Os eventuais beneficiários do RSI e os desempregados a
coletar para intervir nas florestais serão selecionados em meios rurais ou
urbanos? Gente estranha ao meio florestal, especialmente em período de maior
risco, não será desaconselhável?
Por último lado, vamos nós contribuintes, através da
utilização dos beneficiários do RSI, dos desempregados ou dos reclusos em
intervenções nas florestas, fomentar a concorrência desleal, incentivada pelo Estado,
a empresas privadas que se ocupam destas operações e que daí empregam e pagam
os seus impostos? Não se corre o risco, por esta via, do Estado contribuir para
o aumento do número de desempregados, neste caso já com as qualificações necessárias
para intervir nas florestas?
Num plano mais técnico, as limpezas a concretizar serão de
natureza intraespecífica, interespecífica ou mista? Concretizar-se-ão por
métodos manuais, motomanuais, mecânicos, químicos, com gado ou por fogo
controlado?
Com certeza, não se esgotam aqui as questões à demagógica
medida anunciada, outras pertinentes haverá.
Notas finais:
1) Estes anúncios populistas não são exclusivos da presente
governação, a presente não teve foi capacidade/vontade para alterar o “satus
quo”. Outros antes já tinham igualmente evidenciado sintomas de febre
pré-estival.
2) As florestas não se prestam apenas a febres politiqueiras
pré-estivais, preparemo-nos pois para as posteriores febres estivais e
pós-estivais.
3) A febre estival carateriza-se pelo eclipse dos responsáveis
do Ministério da Agricultura, deixando os bombeiros, a proteção civil e as
forças policiais com “a criança nos braços”.
4) A febre pós-estival é, por sua vez, caraterizada pelo
anúncio bombástico de futuros pacotes de legislação repressiva sobre os
proprietários florestais. Gente que migrou ou emigrou, que engrossou no passado
e no presente a catástrofe do êxodo rural, fruto de políticas irresponsáveis de
desenvolvimento rural, ou que permanece no meio, mas com idade avançada, fraca
qualificação empresarial e sem perspetiva de negócios sobre os terrenos de que
dispõem, fruto da incapacidade política em se impor a interesses financeiros
específicos, como o comprova o Decreto-lei n.º 96/2013, de 19 de julho.
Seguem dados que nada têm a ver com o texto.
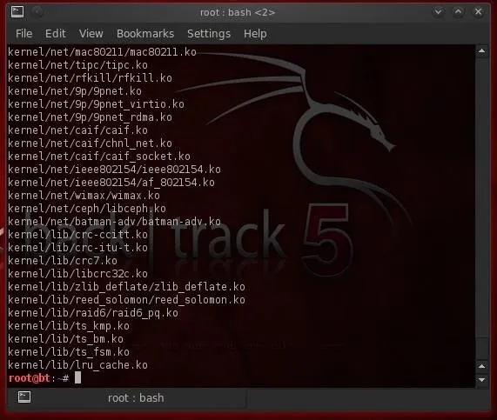
Task: Click the kernel/lib/lru_cache.ko output line
Action: pyautogui.click(x=78, y=365)
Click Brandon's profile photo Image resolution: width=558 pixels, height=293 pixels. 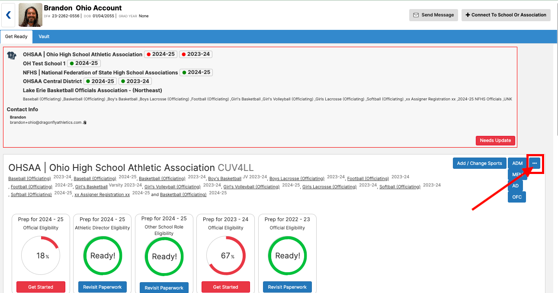point(31,15)
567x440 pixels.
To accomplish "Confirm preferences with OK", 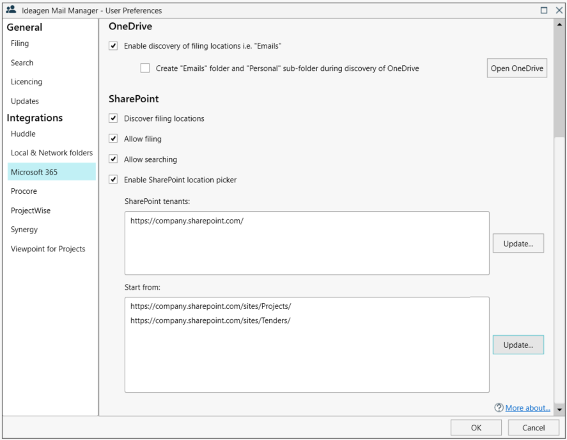I will tap(476, 427).
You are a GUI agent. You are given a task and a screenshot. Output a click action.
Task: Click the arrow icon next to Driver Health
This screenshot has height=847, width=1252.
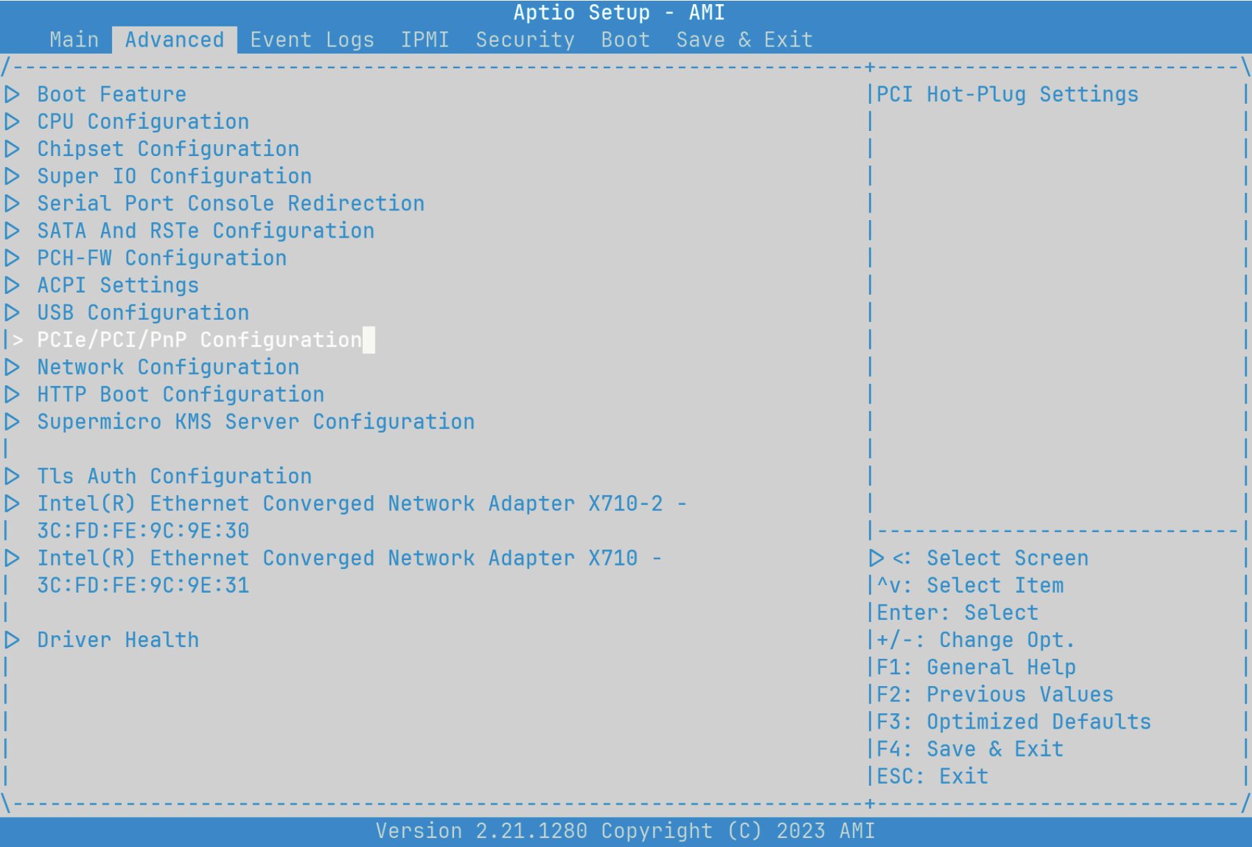point(12,639)
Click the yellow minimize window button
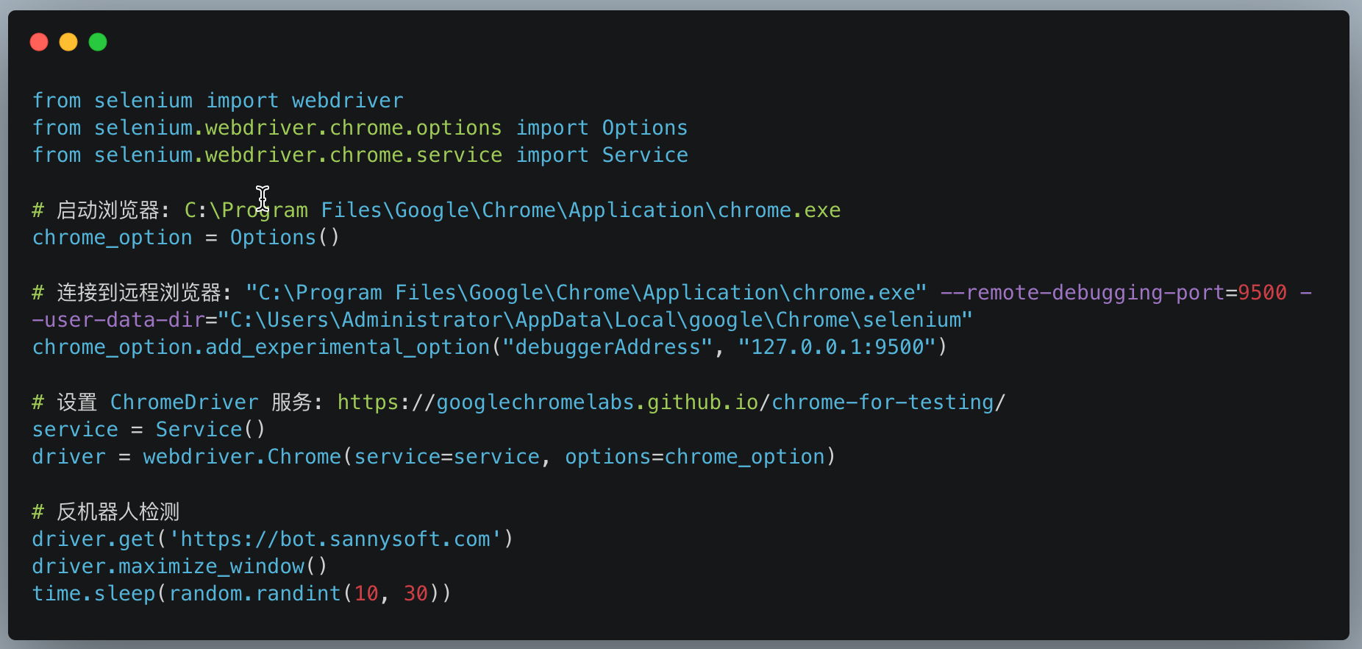The height and width of the screenshot is (649, 1362). tap(68, 43)
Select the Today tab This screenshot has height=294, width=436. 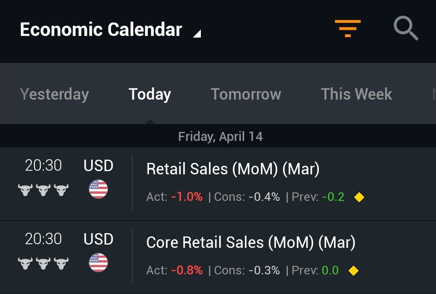[150, 94]
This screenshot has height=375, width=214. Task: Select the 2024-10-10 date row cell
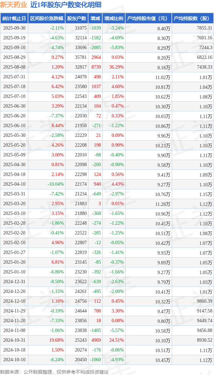[x=14, y=360]
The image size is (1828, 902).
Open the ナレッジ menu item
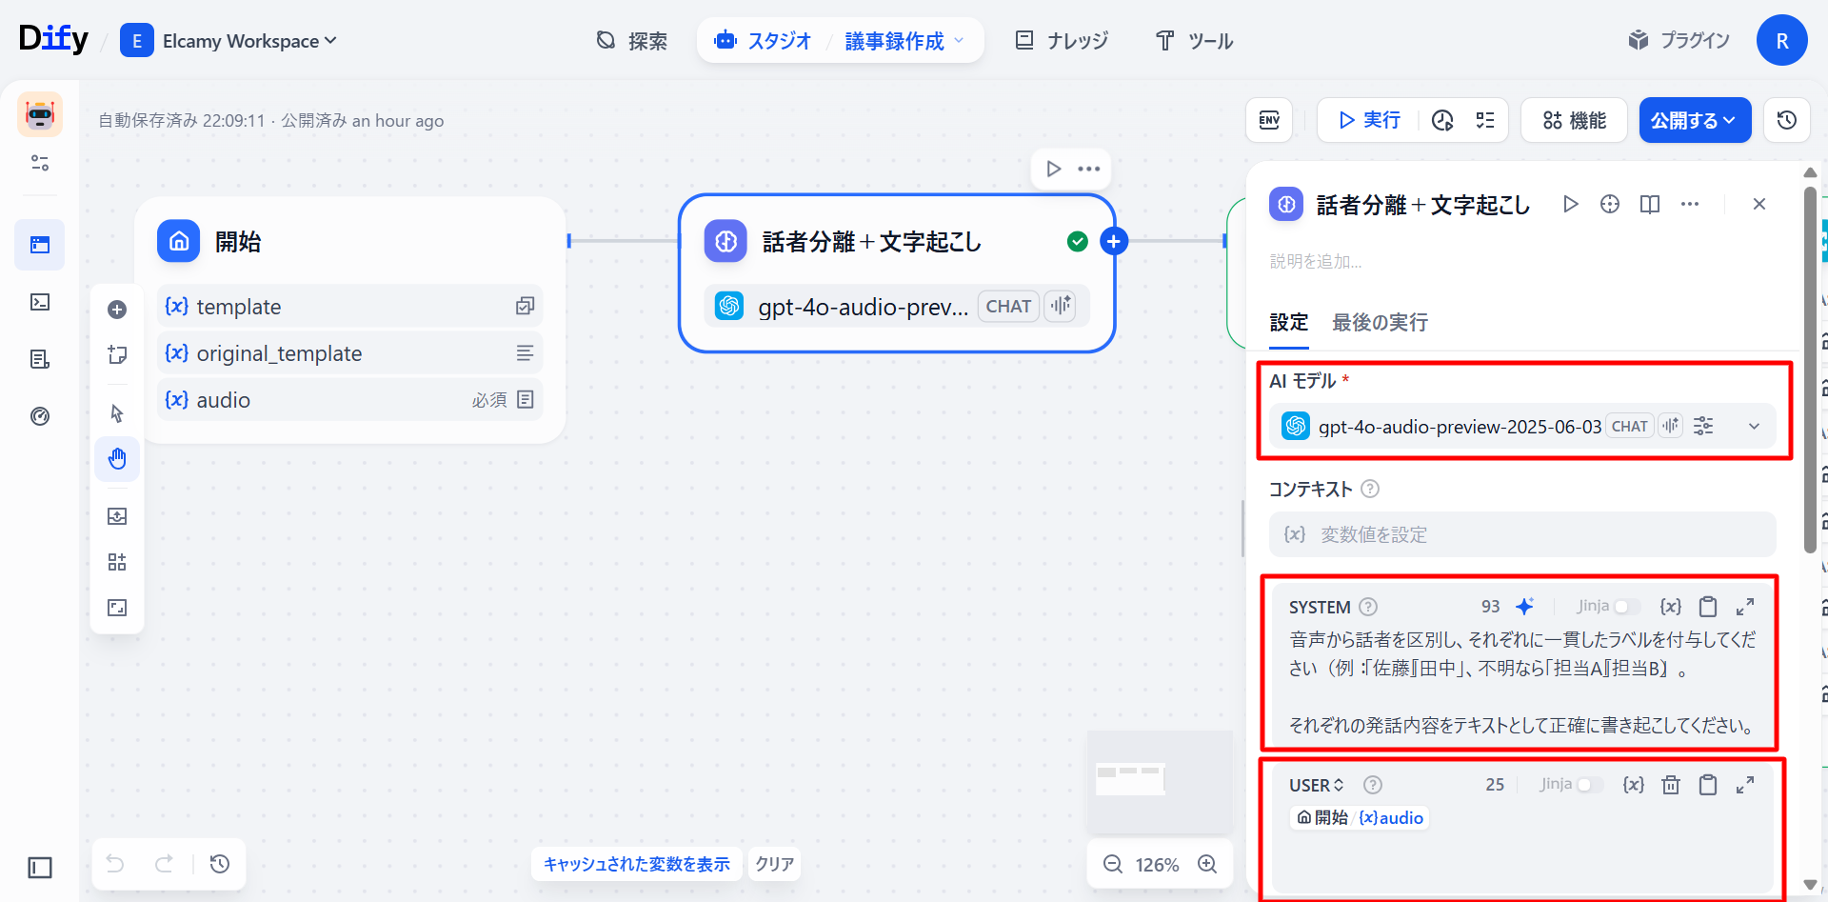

5) O frio invernal, por sua vez, aporta sintomatologias de
amnésia política relativamente às florestas. Por exemplo, por onde andam as
ameaças da “gaffe” pos-estival de 2013, protagonizadas publicamente pelo
secretário de Estado das Florestas e do Desenvolvimento Rural. Voltará de novo
no período pós-estival de 2014? O processo de revisão da Estratégia Nacional
para as Florestas, embora com incoerências fatais, foi inicialmente anunciada
para estar concluída em finais de 2013, todavia está em maio, às portas de novo
período estival, apenas e só na fase de auscultação pública. Outro exemplo, o
cadastro rústico, anunciado publicamente como prioridade da presente
legislatura, por onde anda. Ah, foi constituída uma comissão. Mensagem
entendida. Para as calendas, portanto.